- _Goal of the exercise_:
Write out, word for word, everything in the entries from the line containing "177) in the screenshot?" down to the line containing "coordinates (555, 769).", both of those lines included.

* BEGIN *

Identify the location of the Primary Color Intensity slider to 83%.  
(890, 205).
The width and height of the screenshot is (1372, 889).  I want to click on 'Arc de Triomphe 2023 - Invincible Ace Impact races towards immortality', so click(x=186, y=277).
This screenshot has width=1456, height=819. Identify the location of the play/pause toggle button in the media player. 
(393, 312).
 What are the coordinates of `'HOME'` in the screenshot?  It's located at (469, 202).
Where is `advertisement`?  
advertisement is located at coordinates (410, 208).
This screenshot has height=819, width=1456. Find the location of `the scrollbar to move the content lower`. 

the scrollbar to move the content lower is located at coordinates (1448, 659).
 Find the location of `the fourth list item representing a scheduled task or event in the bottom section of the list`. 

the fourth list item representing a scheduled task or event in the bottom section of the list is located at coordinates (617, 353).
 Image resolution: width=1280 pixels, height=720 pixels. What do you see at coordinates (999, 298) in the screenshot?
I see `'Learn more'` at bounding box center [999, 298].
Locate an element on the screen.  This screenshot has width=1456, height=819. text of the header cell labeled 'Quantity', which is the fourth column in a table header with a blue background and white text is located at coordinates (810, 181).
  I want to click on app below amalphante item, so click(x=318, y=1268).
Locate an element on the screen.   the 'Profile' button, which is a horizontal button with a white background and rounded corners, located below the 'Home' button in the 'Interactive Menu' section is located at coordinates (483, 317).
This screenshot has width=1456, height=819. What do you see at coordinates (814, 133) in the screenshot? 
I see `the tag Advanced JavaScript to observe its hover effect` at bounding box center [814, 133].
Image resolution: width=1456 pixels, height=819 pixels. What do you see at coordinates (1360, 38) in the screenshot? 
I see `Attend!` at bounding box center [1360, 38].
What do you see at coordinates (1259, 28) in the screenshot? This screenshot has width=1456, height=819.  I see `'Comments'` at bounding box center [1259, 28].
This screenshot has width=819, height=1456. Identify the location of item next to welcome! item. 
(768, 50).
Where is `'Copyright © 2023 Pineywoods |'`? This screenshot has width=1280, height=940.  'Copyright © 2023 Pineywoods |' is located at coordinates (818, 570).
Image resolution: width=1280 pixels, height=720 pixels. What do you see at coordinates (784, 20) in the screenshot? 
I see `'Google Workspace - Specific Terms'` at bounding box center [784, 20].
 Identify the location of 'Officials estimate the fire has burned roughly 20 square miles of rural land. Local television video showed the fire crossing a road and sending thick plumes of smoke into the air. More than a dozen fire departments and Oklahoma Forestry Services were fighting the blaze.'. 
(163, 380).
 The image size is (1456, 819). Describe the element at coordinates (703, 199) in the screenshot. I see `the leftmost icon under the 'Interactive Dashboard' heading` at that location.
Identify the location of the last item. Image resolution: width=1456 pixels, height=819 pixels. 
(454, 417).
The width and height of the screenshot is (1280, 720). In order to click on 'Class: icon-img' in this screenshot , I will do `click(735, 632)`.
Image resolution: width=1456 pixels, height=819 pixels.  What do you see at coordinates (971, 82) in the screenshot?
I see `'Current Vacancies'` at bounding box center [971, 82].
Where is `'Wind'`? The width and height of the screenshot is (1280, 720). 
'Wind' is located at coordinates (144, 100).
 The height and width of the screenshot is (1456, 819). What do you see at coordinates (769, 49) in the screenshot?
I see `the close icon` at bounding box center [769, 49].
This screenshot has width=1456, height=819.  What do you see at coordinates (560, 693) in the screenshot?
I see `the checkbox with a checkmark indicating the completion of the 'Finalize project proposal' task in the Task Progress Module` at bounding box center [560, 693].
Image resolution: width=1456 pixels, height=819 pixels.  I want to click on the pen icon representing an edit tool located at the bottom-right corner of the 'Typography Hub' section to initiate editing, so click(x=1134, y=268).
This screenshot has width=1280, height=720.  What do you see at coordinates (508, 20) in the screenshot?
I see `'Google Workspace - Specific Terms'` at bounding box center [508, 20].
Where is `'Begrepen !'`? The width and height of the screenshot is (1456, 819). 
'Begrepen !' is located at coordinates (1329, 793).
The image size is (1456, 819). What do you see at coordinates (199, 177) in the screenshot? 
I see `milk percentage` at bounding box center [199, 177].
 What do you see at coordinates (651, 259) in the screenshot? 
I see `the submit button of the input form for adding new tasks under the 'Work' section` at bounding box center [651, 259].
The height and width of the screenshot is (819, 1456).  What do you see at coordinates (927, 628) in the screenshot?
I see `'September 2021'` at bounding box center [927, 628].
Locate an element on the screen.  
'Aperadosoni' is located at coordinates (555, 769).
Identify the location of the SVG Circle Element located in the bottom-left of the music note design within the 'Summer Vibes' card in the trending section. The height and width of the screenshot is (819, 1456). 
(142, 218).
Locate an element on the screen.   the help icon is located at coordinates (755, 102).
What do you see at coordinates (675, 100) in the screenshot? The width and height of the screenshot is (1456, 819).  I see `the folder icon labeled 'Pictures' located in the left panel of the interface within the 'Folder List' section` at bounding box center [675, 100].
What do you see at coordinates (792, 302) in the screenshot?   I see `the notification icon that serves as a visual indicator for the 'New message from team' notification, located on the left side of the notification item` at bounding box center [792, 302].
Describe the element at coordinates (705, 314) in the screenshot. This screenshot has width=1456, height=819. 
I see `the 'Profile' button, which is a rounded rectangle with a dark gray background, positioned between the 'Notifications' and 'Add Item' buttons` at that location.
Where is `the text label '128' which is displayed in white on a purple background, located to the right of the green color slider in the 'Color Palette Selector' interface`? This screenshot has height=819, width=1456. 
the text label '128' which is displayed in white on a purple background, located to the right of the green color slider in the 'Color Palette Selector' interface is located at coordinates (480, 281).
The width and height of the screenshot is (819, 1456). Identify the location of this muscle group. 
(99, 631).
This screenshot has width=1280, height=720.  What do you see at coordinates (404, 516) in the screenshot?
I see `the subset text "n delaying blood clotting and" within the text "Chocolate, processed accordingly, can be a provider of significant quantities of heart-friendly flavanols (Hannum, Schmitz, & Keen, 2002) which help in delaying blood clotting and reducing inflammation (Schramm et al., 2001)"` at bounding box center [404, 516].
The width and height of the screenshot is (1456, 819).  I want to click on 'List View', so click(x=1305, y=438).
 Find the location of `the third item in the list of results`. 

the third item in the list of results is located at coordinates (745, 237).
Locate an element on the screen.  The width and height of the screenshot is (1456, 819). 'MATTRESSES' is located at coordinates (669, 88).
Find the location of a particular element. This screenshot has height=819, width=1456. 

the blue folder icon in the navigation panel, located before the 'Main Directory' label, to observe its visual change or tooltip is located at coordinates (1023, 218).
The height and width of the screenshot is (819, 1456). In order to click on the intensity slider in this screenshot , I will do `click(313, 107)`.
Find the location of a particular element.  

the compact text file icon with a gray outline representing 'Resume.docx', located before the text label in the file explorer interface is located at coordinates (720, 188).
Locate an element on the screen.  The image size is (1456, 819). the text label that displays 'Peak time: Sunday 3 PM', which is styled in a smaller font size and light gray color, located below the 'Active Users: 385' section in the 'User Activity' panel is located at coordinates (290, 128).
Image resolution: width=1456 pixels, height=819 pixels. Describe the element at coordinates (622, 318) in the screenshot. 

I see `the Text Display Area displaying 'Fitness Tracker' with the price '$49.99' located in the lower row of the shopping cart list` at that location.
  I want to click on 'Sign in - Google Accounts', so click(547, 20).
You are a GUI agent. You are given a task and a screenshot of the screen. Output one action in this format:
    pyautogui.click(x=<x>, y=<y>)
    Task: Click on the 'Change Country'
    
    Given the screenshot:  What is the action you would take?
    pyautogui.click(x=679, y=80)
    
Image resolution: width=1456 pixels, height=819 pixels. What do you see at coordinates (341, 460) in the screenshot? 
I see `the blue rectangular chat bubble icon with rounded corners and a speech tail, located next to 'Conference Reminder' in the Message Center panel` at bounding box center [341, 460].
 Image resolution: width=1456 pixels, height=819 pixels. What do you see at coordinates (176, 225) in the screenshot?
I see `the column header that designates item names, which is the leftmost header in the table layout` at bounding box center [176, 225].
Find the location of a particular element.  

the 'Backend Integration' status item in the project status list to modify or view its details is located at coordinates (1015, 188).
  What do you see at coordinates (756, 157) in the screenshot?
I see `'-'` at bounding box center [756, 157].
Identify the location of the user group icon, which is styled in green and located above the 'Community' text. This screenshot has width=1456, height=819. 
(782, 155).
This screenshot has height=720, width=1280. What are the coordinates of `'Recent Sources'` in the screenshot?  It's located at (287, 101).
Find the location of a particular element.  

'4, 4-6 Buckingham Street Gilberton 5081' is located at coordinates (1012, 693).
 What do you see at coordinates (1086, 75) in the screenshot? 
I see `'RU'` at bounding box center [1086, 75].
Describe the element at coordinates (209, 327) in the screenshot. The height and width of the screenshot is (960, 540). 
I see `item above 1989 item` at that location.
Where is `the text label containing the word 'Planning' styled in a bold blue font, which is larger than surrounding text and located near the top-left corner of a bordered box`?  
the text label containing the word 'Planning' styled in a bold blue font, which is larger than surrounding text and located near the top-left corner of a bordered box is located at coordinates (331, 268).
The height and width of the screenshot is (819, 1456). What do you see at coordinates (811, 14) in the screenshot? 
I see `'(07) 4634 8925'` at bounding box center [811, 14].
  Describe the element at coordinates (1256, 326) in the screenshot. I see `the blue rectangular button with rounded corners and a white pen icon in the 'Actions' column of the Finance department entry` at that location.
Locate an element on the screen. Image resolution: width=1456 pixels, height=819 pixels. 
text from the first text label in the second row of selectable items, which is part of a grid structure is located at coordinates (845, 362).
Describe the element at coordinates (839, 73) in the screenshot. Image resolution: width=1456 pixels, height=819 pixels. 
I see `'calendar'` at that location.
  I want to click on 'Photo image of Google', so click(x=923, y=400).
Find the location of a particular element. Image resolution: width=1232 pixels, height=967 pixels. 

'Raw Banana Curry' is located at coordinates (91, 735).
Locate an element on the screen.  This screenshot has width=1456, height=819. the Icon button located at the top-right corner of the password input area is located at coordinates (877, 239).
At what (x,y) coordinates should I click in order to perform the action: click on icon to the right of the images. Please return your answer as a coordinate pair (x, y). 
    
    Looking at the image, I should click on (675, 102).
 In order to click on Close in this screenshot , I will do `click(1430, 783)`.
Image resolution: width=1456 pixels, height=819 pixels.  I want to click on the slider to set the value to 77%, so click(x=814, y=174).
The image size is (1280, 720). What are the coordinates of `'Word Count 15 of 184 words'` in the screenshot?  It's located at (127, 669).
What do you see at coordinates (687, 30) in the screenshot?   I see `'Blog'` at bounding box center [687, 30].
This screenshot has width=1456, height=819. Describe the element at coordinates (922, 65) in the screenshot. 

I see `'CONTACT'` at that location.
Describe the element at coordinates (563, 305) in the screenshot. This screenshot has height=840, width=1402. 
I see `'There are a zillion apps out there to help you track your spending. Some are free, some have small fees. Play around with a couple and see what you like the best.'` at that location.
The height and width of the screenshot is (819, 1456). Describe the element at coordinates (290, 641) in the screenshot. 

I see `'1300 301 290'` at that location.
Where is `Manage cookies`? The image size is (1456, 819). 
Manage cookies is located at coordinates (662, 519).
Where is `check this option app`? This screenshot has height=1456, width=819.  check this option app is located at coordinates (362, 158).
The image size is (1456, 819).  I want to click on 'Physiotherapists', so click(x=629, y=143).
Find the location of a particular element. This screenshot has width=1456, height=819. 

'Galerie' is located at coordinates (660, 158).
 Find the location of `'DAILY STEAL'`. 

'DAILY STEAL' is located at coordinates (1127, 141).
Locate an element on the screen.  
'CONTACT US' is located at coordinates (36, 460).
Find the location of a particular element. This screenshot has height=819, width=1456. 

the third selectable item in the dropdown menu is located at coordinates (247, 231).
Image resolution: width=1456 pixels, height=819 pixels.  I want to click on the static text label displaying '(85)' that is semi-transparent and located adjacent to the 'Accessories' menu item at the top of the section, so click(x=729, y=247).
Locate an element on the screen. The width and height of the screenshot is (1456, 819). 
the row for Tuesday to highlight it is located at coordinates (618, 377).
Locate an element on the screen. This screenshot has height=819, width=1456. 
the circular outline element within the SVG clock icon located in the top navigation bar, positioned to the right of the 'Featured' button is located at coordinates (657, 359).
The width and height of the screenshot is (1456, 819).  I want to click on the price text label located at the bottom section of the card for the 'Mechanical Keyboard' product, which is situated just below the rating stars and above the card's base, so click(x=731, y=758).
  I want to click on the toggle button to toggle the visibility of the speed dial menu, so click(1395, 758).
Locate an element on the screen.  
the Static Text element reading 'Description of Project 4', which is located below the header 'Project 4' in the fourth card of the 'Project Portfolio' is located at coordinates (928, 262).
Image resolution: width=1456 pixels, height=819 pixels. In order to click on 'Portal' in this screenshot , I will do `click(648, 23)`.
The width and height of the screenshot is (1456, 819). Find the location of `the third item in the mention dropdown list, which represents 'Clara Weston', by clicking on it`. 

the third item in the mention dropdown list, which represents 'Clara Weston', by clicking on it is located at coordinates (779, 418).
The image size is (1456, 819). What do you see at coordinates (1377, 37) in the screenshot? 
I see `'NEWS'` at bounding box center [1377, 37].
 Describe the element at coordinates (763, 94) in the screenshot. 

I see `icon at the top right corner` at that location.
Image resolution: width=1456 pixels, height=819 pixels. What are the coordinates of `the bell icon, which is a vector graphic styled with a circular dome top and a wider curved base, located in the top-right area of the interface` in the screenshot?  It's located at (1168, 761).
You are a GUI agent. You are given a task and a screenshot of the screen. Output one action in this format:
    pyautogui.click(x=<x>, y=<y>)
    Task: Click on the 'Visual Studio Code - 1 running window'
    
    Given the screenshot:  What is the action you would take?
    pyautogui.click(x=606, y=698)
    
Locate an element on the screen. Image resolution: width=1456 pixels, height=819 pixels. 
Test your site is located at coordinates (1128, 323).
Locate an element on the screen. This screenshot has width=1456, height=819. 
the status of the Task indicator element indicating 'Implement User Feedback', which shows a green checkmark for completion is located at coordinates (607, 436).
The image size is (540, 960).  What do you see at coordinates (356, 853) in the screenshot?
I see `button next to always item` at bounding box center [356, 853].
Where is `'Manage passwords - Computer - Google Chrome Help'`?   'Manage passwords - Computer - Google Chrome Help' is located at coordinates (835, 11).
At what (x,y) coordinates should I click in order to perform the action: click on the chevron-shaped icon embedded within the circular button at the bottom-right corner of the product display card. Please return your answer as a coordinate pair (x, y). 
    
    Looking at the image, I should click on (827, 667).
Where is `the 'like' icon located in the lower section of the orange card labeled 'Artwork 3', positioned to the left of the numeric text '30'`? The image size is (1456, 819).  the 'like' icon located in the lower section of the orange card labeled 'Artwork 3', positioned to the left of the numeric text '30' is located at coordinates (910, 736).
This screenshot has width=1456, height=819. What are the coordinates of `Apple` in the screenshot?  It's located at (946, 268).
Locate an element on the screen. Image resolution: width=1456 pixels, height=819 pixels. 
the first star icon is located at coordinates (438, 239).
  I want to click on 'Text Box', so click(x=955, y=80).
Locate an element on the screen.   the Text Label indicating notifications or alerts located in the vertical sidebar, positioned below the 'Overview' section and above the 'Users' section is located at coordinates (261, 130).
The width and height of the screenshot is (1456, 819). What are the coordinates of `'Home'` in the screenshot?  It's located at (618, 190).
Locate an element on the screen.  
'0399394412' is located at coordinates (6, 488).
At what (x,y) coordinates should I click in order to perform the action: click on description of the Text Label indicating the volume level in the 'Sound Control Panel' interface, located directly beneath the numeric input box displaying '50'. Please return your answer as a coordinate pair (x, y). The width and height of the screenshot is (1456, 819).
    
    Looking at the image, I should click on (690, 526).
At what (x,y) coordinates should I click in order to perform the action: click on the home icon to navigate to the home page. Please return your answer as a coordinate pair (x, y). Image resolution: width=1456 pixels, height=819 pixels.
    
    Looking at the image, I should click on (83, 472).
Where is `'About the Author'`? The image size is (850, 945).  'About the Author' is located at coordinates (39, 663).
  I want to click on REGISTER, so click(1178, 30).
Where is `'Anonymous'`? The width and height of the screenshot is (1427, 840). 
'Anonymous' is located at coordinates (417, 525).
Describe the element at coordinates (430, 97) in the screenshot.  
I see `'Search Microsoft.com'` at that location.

* END *

- _Finished answer_:
The image size is (1456, 819). What do you see at coordinates (199, 177) in the screenshot? 
I see `milk percentage` at bounding box center [199, 177].
 What do you see at coordinates (651, 259) in the screenshot? 
I see `the submit button of the input form for adding new tasks under the 'Work' section` at bounding box center [651, 259].
The height and width of the screenshot is (819, 1456).  What do you see at coordinates (927, 628) in the screenshot?
I see `'September 2021'` at bounding box center [927, 628].
Locate an element on the screen.  
'Aperadosoni' is located at coordinates (555, 769).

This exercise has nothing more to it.